I have a 69 firebird with a N code indicating Ohio built, but was told this was a California car and that the new plant had just started up so they sent bodies and engines to California, for assembly, can this be confirmed? . I also have what appears to be a spider done in caulking under the cowling below the windshield wipers, was anyone aware of an employee that may have "signed" their work through this type of creativity? I would love to know .

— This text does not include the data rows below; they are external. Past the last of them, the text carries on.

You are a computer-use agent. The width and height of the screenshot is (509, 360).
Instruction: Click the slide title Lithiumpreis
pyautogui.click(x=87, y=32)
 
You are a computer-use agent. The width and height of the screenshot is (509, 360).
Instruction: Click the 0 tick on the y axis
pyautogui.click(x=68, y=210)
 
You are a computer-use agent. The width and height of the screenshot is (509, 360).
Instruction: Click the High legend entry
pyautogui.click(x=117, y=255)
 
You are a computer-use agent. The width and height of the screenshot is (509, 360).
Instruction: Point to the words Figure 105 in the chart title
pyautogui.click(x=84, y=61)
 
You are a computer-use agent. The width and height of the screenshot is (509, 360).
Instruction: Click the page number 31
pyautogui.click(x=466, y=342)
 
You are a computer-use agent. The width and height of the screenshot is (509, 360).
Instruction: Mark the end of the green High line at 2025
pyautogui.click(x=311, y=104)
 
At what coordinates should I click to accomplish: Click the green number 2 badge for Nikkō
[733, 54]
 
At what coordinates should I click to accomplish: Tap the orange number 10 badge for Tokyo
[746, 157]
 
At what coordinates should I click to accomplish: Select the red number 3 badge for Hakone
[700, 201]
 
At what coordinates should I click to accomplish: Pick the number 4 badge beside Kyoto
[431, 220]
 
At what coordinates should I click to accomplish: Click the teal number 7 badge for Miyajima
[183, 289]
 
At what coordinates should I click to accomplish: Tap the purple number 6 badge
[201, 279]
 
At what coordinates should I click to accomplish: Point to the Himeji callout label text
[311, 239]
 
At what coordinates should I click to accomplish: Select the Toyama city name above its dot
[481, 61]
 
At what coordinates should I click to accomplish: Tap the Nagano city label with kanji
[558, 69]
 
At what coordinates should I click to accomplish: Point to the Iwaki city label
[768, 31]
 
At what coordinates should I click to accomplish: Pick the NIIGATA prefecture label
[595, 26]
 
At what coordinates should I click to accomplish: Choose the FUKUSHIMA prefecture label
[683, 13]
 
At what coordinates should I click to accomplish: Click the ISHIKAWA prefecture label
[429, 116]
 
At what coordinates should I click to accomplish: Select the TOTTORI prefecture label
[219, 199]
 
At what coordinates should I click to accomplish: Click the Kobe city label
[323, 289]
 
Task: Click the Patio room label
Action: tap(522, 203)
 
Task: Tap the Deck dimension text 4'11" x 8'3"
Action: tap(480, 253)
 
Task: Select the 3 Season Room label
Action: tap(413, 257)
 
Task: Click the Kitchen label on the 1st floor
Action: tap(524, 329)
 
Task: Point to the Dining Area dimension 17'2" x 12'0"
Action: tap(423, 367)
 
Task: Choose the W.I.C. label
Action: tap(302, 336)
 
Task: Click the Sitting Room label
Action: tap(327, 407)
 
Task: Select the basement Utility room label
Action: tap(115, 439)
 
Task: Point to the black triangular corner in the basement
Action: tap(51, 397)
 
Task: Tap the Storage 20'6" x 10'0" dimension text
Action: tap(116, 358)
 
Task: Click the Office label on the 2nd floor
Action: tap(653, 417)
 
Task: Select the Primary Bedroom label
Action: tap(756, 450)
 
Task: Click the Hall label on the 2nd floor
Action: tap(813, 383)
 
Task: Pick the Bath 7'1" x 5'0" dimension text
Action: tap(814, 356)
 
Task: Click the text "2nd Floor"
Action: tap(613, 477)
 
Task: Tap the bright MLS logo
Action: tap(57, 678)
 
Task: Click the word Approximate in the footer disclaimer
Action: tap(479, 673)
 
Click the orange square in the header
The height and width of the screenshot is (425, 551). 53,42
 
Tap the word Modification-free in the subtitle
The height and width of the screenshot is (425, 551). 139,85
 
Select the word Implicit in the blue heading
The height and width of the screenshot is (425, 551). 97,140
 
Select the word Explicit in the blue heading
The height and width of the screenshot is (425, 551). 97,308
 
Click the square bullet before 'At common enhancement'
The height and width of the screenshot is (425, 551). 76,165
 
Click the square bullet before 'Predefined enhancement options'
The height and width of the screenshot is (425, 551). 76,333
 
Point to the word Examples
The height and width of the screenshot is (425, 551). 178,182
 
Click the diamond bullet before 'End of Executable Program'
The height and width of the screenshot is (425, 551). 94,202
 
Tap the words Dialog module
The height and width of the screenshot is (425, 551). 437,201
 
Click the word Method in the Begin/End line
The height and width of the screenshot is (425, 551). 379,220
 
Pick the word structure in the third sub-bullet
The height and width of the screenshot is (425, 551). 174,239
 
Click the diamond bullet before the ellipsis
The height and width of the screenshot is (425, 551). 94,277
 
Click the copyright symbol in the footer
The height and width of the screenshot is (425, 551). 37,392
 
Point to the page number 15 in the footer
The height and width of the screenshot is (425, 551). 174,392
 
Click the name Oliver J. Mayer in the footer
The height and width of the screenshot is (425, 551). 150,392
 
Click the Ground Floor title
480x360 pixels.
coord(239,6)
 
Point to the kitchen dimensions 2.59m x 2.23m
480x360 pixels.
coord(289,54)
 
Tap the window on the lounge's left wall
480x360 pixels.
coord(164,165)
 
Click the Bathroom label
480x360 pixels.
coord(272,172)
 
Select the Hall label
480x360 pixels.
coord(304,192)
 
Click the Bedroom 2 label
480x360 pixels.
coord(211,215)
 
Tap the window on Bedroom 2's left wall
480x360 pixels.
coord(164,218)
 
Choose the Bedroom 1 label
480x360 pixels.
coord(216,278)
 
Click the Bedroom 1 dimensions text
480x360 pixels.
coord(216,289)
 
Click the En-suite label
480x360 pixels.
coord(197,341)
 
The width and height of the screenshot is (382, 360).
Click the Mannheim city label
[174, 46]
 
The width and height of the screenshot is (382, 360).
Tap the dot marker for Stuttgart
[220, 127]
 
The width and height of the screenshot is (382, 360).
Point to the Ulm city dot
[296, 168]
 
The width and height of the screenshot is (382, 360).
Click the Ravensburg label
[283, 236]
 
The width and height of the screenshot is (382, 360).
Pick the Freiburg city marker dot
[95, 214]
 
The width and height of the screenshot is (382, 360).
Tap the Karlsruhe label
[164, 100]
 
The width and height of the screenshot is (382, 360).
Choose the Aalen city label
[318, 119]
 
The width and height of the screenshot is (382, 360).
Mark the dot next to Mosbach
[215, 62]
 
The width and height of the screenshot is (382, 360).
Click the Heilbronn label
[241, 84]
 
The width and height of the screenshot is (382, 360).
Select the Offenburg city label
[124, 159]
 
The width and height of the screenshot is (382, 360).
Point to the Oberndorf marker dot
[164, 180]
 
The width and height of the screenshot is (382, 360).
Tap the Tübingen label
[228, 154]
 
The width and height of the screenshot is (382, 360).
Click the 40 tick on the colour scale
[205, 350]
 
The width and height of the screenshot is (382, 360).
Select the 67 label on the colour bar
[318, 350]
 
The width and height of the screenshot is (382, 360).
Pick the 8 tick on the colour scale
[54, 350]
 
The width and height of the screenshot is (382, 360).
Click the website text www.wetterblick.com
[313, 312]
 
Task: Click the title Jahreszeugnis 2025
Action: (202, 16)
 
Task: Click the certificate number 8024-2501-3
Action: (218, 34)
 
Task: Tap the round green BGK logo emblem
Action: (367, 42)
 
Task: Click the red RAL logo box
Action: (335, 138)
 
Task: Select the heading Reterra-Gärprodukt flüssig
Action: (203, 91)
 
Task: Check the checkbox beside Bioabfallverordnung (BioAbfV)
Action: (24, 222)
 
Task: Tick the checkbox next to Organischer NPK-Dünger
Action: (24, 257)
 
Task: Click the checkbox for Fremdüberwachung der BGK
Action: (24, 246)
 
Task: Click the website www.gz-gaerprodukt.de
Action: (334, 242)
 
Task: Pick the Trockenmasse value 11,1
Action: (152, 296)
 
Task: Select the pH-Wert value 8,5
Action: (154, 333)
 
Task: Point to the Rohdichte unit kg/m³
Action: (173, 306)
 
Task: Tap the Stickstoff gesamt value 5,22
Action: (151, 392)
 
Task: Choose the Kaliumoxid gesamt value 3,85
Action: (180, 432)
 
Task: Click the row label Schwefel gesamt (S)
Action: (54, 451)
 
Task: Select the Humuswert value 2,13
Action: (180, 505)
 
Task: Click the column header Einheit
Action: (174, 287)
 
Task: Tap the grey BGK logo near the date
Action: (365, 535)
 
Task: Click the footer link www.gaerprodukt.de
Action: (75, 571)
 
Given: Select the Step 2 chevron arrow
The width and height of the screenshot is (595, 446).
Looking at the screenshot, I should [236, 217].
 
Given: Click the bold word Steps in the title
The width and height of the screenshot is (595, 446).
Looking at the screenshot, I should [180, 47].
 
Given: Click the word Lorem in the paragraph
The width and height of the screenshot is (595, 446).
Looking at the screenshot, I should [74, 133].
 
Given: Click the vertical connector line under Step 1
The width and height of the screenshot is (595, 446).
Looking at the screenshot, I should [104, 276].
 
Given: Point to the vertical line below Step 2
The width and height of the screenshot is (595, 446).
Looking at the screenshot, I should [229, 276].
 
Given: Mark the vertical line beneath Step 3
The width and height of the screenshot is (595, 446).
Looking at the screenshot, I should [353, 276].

A number of factors came into play as to what plant a vehicle was produced at. Ideally, if a car was to be delivered on the West Coast Region it would make sense that it would be built at the Van Nuys Plant, however this was not the rule. Van Nuys also did not exclusively produce F-Body cars they also built a number of GM bodies on their lines based on scheduling. Furthermore, particular option supplies availability at a GM facility could dictate where a car was to be built as well. Most often, what made sense at the time to efficiently get the order completed dictated the plant where the vehicle was produced. To be clear bodies were never built and then shipped off to another plant for assembly and there were no strikes during that model year. Another thing to consider is theses cars are over 50 years old and many have been well traveled. Consider a car may have been purchased out East but driven by a driver to the West Coast with dreams of a new life on the Gold Coast in their Wide Track Pontiac! You can reach out to Hagerty's CARcierge and request a 20 year VIN History on your vehicle! (email: CARcierge@HAGERTY>COM) I would also recommend you contact Pontiac Historical Services who can verify where the vehicle was sold new. http://www.phs-online.com/
With regards to the "artwork" on the cowl. Assembly line work can be a bit monotonous and especially so if you are a creative minded person. Ben Hamper, in his book Rivethead: Tales of an Assembly Line Worker goes into detail about this and his book is a great read about life on the assembly line at GM. That said, assembly line artwork is fairly common and for some was a form of signature on their work. At the Mecum 2020 Kissimmee Auction I met a couple that had met while working at the Lordstown Ohio Assembly plant. The two met at work, courted and later were married and worked their whole lives at that plant and had just retired. They wanted to buy a Cosworth Vega to celebrate their life together and their time working at GM. They were in search of a car that was built at the time they met and was assembled when they were working. Sounds like quite a task to authenticate right? Well the gentlemen explained to me as he applied the body sealant on each car he applied a signature "Curly Q" as he completed the task on the car as it went by his station. At this particular auction there were 3 Cosworth Vegas from the era when they met and he found one with his "signature" on it and showed it to me. They bid and bought the car with confidence knowing this was a car they laid hands on in assembly.
Thanks for the input, I do have the original GM warranty protect-o-plate car tag from the dealer ( Trapp Motors Coquitlam BC), and know the family that bought the car new, on the west coast. I did reach out to P.H.S and the info provided shows Norwood Ohio, so not sure where the assembly in Van Nuys information came from. Thanks again.